# Entertainment Forum > Television Discussion > UK Drama >  Benidorm Series 4

## Perdita

A fourth series of Benidorm is being written for transmission in 2011, show creator Derren Litten has confirmed.

Writing on his Twitter page, Litten also revealed that a one-off special will air this year and a live show is being plotted for next year.

"I'm writing a one off special for 2010 and a 4th series for 2011. Also planning a LIVE show for 2011!" he wrote.

The ITV1 comedy started in 2007 and has since run for three series, with the most recent switching to an hour-long format.

----------


## Perdita

Katie Price and Cilla Black are to make guest appearances in Benidorm, it has been announced.

The ITV1 show's creator and writer Derren Litten confirmed the news while speaking at Attitude magazine's Sweet 16 party, describing the pair's involvement as "really exciting".

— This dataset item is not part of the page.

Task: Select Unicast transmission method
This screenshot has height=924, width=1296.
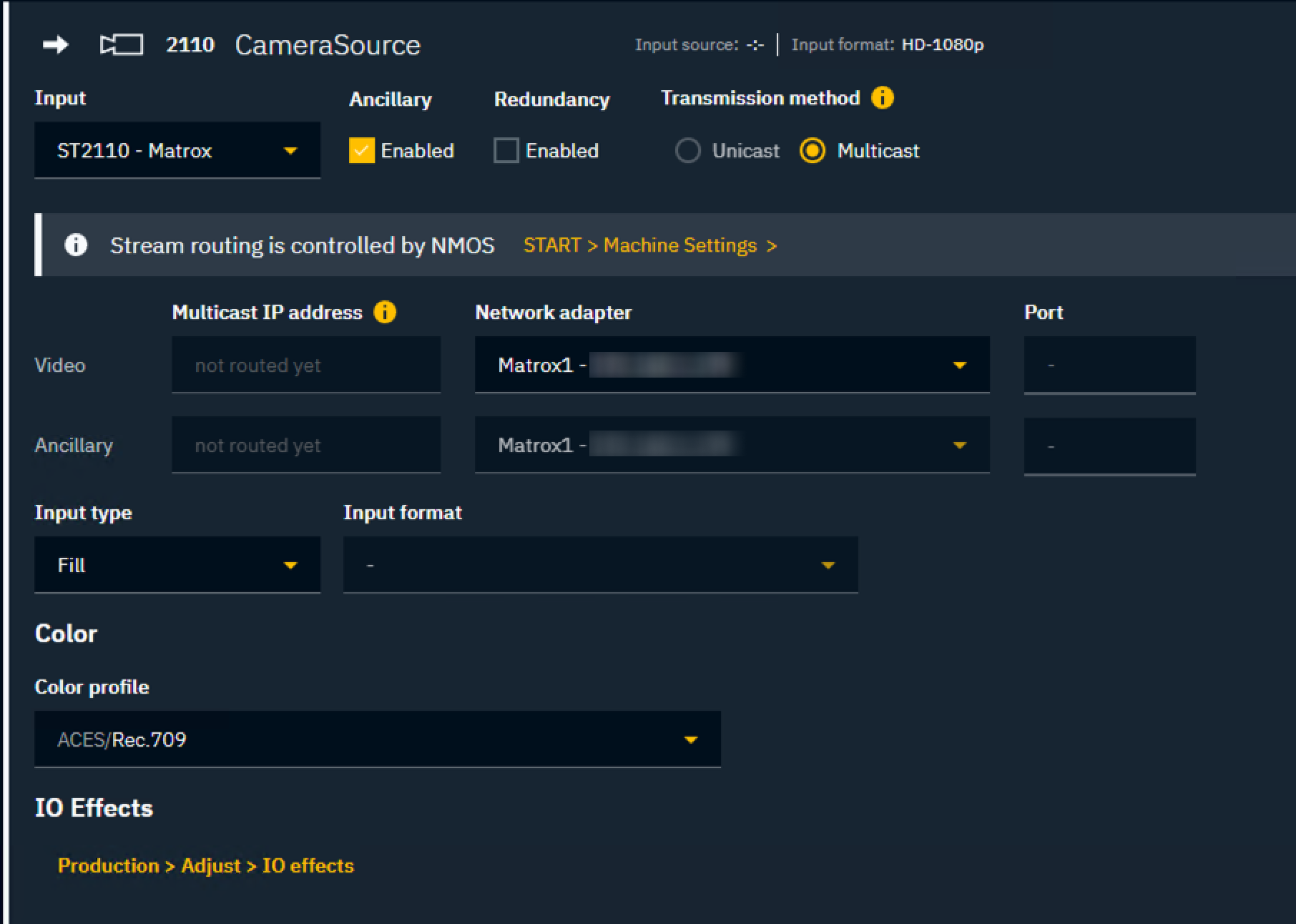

Litten told The Mirror: "Both women are great signings for the show and I can't wait to work with them. Cilla has basically agreed to play the oldest swinger in town and will really ham it up in a basque and suspenders, all the works.

"The show will be going out in autumn and will be very special. I'm really proud of it."

He added: "I've always wanted to work with Katie too, so we've been in touch with her people and offered her a role playing a completely chavvy Brit abroad, getting them out for the lads and lying by the pool. She probably won't have to do too much acting. It will be more sunbathing and bikini action."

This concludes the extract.